The newly cultivated corals should make for even stronger populations than existing colonies because each individual will be bred with “new genetics and new characteristics that may be more resistant to what is happening on our reefs in the future,” she said.
Inducing corals to release their eggs and sperm in aquarium tanks involves controlling their artificial settings to mimic their natural ocean habitat over the course of a yearlong reproduction cycle.
That means carefully regulating water temperature changes from summer to winter, and using special lighting to imitate sunrise, sunset and even lunar cycles that serve as biological cues for the coral in preparing to spawn.
Collaboration between the Florida and London facilities on the project began in 2017 as the situation facing Florida’s reefs grew more dire because of the spread of a new coral affliction dubbed Stony Coral Tissue Loss Disease.
Atlantic pillar coral, which grows in colonies resembling finger- or column-like structures, has been particularly susceptible to the disease and is already classified as virtually extinct in the wild because remaining male and female colonies are too scattered to reproduce.
Corals are a type of marine invertebrate animal, typically living in colonies of tiny sac-like polyps that feed by filtering seawater through a set of tentacles surrounding a central mouth opening.

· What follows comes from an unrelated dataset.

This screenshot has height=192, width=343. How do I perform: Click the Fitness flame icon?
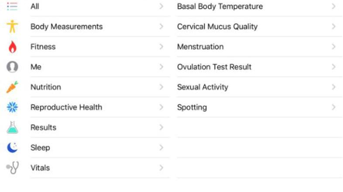click(12, 47)
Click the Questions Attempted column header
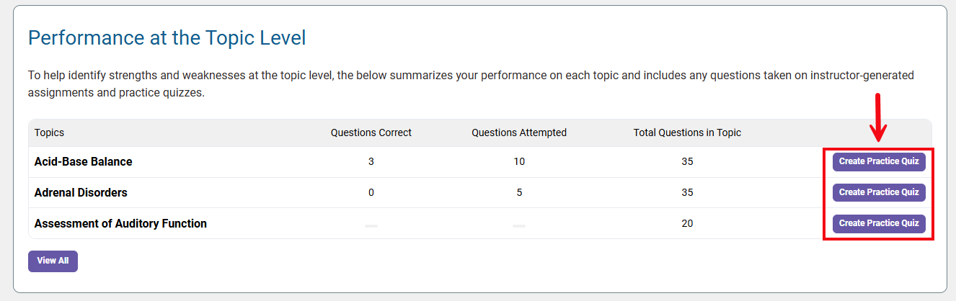 (x=519, y=132)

The polyps secrete a hard exoskeleton of calcium carbonate beneath them that builds up over many years, forming coral reefs that serve as key habitat for tropical sea life and help protect the shoreline by absorbing wave energy from hurricanes and other storms.
Corals are sensitive to major changes in water temperature, and the Florida Reef Tract, like other major reefs around the world, has been under pressure from climate change for years as the sea grows steadily warmer.
But the increased threat posed by Stony Coral Tissue Loss Disease, first identified in 2014, prompted changes in the law to allow scientists to begin collecting fragments of protected coral for lab research.
The 180 specimens gathered by the Florida Aquarium were collected under permit from the Florida Keys National Marine Sanctuary by scientists from the Keys Marine Laboratory and Nova Southeastern University. Thirty of those were used in the spawning aquarium, O’Neil said.